(65 ILCS 5/8-1-13) (from Ch. 24, par. 8-1-13)
Sec. 8-1-13.
Every municipality holding in its treasury funds which are set
aside for use for particular purposes, but which are not immediately
necessary for those purposes, by ordinance, may use those funds, or any of
them, in the purchase of tax anticipation warrants issued by the
municipality possessing the funds against taxes levied by that
municipality. These warrants shall bear interest not to exceed
the maximum rate authorized by the Bond Authorization Act, as amended at
the time of the making of the contract. All interest upon these warrants,
and all money paid in redemption of these warrants or received from the
resale thereof, shall at once be credited to and placed in the particular
fund used to purchase the specified warrants.
However, a municipality so using any of its funds for the purchase of
such tax anticipation warrants shall not apply to the payment thereof while
so held by it any taxes against and in anticipation of which the warrants
were issued, unless and until all warrants and the interest thereon, issued
by that municipality against and in anticipation of the same taxes and sold
to other purchasers have been first paid or money sufficient for the
payment thereof has been deposited in the municipal treasury as a special
fund to be used solely for the purpose of paying to the other purchasers
the warrants and the interest thereon when presented. Nothing contained in
this section shall prevent the resale or reissue of any warrants as
provided in Section 8-1-14.
Likewise, every municipality by ordinance may use the money in those
funds in the purchase of bonds issued by the municipality, possessing the
funds and representing the obligation and pledging the credit of that
municipality, or bonds and other interest bearing obligations of the United
States or of the State of Illinois.

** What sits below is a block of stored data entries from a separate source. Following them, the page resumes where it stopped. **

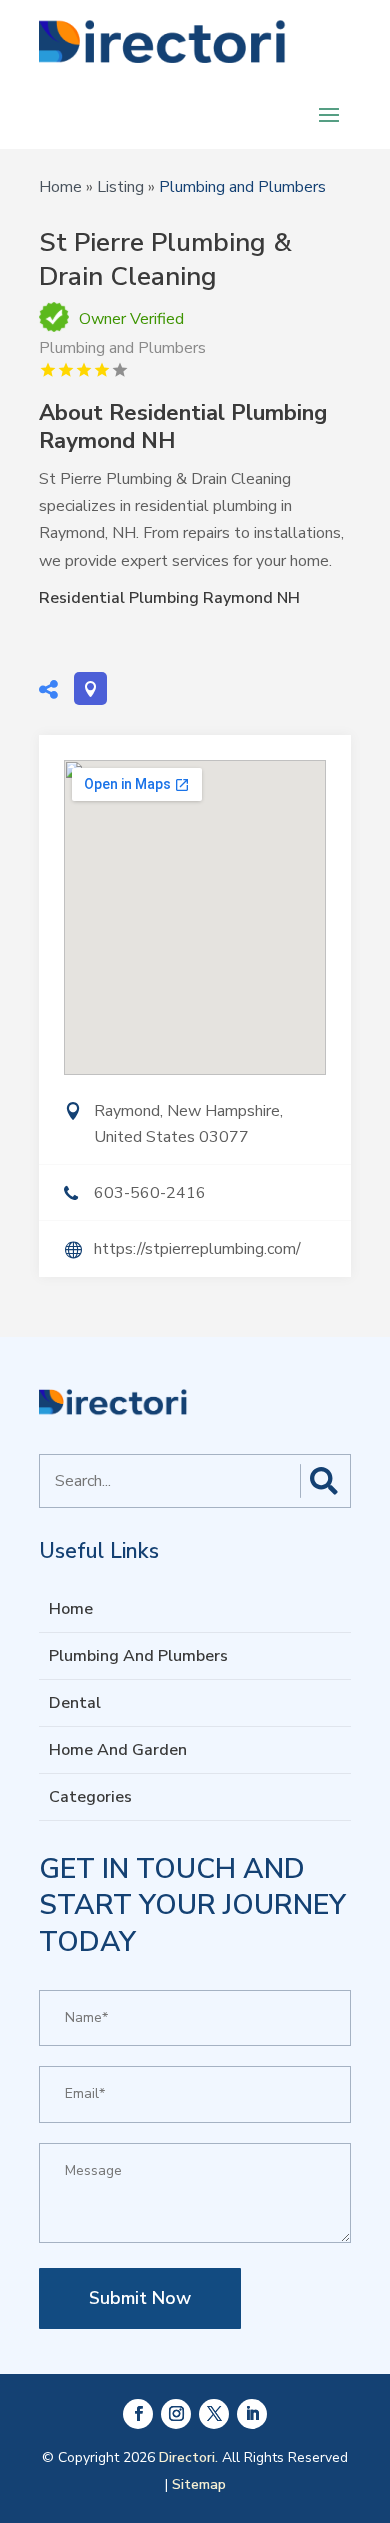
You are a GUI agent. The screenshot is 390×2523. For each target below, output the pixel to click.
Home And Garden (118, 1750)
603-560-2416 (150, 1193)
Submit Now (140, 2298)
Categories (90, 1797)
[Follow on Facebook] (138, 2414)
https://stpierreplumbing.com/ (197, 1249)
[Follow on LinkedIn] (252, 2414)
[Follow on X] (214, 2414)
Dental (75, 1703)
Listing (120, 187)
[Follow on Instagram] (176, 2414)
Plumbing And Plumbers (138, 1656)
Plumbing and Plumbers (242, 187)
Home (60, 187)
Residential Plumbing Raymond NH (169, 598)
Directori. (188, 2457)
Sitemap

All interest upon these bonds or
obligations and all money paid in redemption of these bonds or obligations
or realized from the sale thereof, if afterwards sold, shall at once be
credited to and placed in the particular fund used to purchase specified
bonds or obligations.
With respect to instruments for the payment of money issued under this
Section either before, on, or after the effective date of this amendatory
Act of 1989, it is and always has been the intention of the General
Assembly (i) that the Omnibus Bond Acts are and always have been supplementary
grants of power to issue instruments in accordance with the Omnibus Bond
Acts, regardless of any provision of this Act that may appear to be or to
have been more restrictive than those Acts, (ii) that the provisions of
this Section are not a limitation on the supplementary authority granted by
the Omnibus Bond Acts, and (iii) that instruments issued under this Section
within the supplementary authority granted by the Omnibus Bond Acts are not
invalid because of any provision of this Act that may appear to be or to
have been more restrictive than those Acts.